# tank help



## Brien7 (May 16, 2013)

Recently moved and lost some of my fish in the stress of battling it all..So I have one Pearl gourami left. So I've been advised on other forums that I can do this with my 55g tank so just checking If it's good

*3 Pearl Gourami - 1m 2f
8 Black Ruby Barbs
9 Cherry Barbs* - more males than females, males are red females are coppery
5 Polkadot Loaches
1 Rainbow Shark

Sounds amazing. So is it possible?


----------



## jaysee (Dec 9, 2009)

Yes, it's quite possible. My only concern would be the shark. The loaches should be able to handle it, but keeping bottom dwellers with a highly territorial bottom dweller has its risks. Now, if there's going to be a problem, it probably won't be for a while as it takes time for the shark to turn nasty. A note on the polkadot loaches - mine cost me $20 each. They are wild caught and are much more expensive than other loaches. In a 55, I would go with zebras instead. Easier to find, much cheaper (if $ is an issue) and they are a bit smaller, so you can get more of them. I would suggest 9-10, just like the other schools. Loaches are highly social creatures that develop complex social hierarchies. Pearl gouramis are also social, enjoying the company of their own kind - you could do 5 in your tank. I have a school of 6 and will be adding a few more.

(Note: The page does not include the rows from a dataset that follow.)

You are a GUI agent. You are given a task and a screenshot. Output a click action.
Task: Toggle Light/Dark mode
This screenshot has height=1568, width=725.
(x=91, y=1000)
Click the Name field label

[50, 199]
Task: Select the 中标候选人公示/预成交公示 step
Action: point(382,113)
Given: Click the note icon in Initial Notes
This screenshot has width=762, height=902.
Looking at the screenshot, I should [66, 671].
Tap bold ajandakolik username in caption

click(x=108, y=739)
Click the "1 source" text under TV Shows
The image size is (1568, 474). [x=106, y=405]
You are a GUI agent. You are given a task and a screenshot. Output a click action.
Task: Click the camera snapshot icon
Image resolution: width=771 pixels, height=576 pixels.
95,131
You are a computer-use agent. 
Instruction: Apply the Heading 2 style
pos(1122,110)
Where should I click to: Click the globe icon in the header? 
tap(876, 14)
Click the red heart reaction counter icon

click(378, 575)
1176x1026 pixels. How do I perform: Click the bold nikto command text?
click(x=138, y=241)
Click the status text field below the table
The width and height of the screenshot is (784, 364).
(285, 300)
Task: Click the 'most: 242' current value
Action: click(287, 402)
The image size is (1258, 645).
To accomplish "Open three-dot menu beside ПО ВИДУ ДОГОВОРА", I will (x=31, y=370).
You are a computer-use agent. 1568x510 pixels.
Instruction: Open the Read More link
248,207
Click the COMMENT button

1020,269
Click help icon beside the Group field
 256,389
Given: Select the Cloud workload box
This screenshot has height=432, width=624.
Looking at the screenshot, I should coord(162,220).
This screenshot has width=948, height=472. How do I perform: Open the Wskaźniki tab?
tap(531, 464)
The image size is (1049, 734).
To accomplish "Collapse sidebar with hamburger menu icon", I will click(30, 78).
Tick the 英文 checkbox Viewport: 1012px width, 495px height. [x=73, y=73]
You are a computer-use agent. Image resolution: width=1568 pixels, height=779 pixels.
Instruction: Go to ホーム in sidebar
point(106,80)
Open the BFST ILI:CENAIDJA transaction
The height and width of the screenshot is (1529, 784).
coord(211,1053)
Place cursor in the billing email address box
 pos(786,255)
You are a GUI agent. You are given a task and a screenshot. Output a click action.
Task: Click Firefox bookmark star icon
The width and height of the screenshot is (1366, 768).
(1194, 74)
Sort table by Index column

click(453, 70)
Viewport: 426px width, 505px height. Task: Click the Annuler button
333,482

Sent from Petguide.com App


----------



## fish monger (Dec 29, 2011)

Agree that the shark would most likely be the only real risk. I have a red tailed in a 55 and a rainbow in a 30. They both chase whatever will run away from them. If the other fish doesn't run, they kind of have this awkward move that seems to be saying "I wasn't going to chase you anyway."

Don't know all that much about the loaches; however, I always thought I would go with the zebra due to their size, temperament, and relatively low cost for such an attractive fish.


----------



## Brien7 (May 16, 2013)

5*Pearl Gourami*- 
8 Black Ruby Barbs
9 Cherry Barbs* - more males than females, males are red females are coppery
5 zebra Loaches
1*Rainbow Shark

Updated list seems amazing how under stocked my tank was lol. Seems like this I'd going to be amazing seriously can't wait! Thanks so much. Honestly never knew how much I could fit in my tank.


----------



## Brien7 (May 16, 2013)

Would the loaches or shark attack the corydoras?


----------



## fish monger (Dec 29, 2011)

Well, I can't say insofar as the loaches are concerned. I would be tempted to say it would probably work out if the loaches are in a big enough group. My rainbow shark kind of "bugs" my corys occasionally. It's a very short (inches) chase more than an attack and the corys seem to go about their business immediately afterword. I'm inclined to take on a little more risk and tolerate a little more confrontation than most members. Naturally, I don't let obvious stressful bullying persist. It's probably best to err on the side of caution in most cases.


----------



## Brien7 (May 16, 2013)

Alright sweet could you suggest anything other then loaches as they are really different and well ich is annoying lol. Wondering if anting else I can get That's just as cool? So excites to start all this and pissing off the guppies


----------



## Tropical Trav (Apr 18, 2013)

I am just a beginner but i was told you should have 1 male cherry barb to 2 females. It couldve been bad advice but maybe someone smarter than me could address it.


----------



## jaysee (Dec 9, 2009)

I'm not exactly sure what ich has to do with anything. The heat treatment works on them just as every other fish that swims. Loaches are salt sensitive though - I know people here like to use salt with the heat to make the parasites extra dead, but with loaches salt should not be used.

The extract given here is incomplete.